2026年度も世界中からアーティストがKIACに集まり、作品をつくります。ここは完成ではなく「創作の途中」に立ち会う場所です。アーティストもスタッフも、わからないことや失敗することを受け入れながら、新しい価値を見つけようとしています。日々の生活では、わかりやすさや「役に立つこと」が求められる場面が多いかもしれません。けれど、それだけでは少し息苦しい。
KIACに来て、同じ空間にいる人のパフォーマンスを眺めたり、その場の会話をただ聞いたり、そこからあなたが感じることに、正解も不正解もありません。小さな気づきでも、大きな驚きでも、あなたの生活を少し豊かにするものになると私たちは信じています。ウェブサイトで情報をご覧いただき、気になるものがあれば、どうぞ気軽にイベントに参加してみてください。

市原佐都子
劇作家・演出家・小説家・城崎国際アートセンター芸術監督

トビラを開く。セカイも開く。

KIACとは、「未知の世界へ通じるトビラ/身近な日常を眺めるマド」のようなもの。
滞在アーティストたちとの交流や作品鑑賞を通して、来場者自身が、「今までよく知らなかった世界」と出会ったり、「身近で当たり前だと思っていた日常」を再発見する場所です。

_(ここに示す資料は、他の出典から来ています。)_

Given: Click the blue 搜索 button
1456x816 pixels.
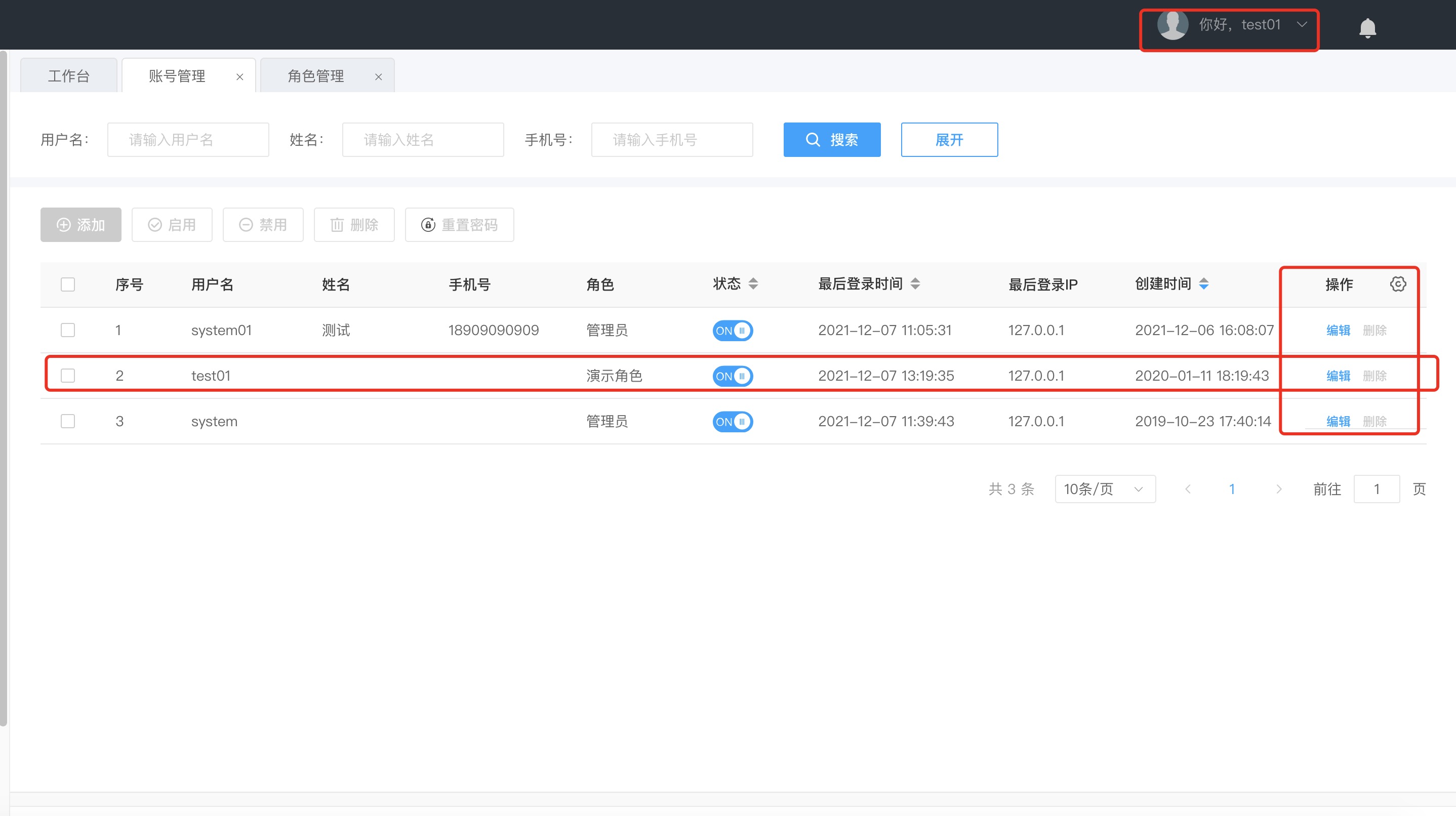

KIACには一年を通して、世界各地からダンス、演劇、パフォーマンス、アートプロジェクトなど、さまざまな芸術活動を行うアーティストたちがやってきます。アーティストたちは、KIACに一定期間滞在しながら、リサーチやクリエーションなどの創作活動、まちの人々との交流を行っています。
アーティストたちは、さまざまなテーマや関心を抱えて、豊岡にやってきます。

—最近の地球温暖化って本当に大丈夫なの?
—豊岡にはどんな伝統行事や風習が残っているのかな?
—どんな人と出会えるんだろう?
—世界各地で起こっている紛争や戦争が心配…
—最近の子どもたちは、どんなことに関心があるんだろう?
—いまアートは社会に対して何ができるんだろう?


それぞれ独自の発想や視点を持つアーティストたちの活動に触れ、その考えや視点を介して眺めてみることで、もしかしたら世界や日常は、今までとは少し違って見えてくるかもしれません。
ぜひ、トビラを開けて入ってみてください。



#自然・環境・場所について考えを巡らせてみる

土地や風景、環境。身近な世界をあらためて眺めることで見えてくるものとは?


ザイ・タン
SYN

滞在日程:2026年4月3日(金)〜5月13日(水)
拠点:シンガポール
野生動物や昆虫の鳴き声に耳を傾けてみると——
生態系危機の時代、「聴くこと」を通して人と自然の新たな繋がりをひらく、音と映像のパフォーマンス。

高瀬川モニタリング部
高瀬川モニタリング部 大合宿〜大谿川編〜

滞在日程:2026年6月26日(金)〜8月8日(土)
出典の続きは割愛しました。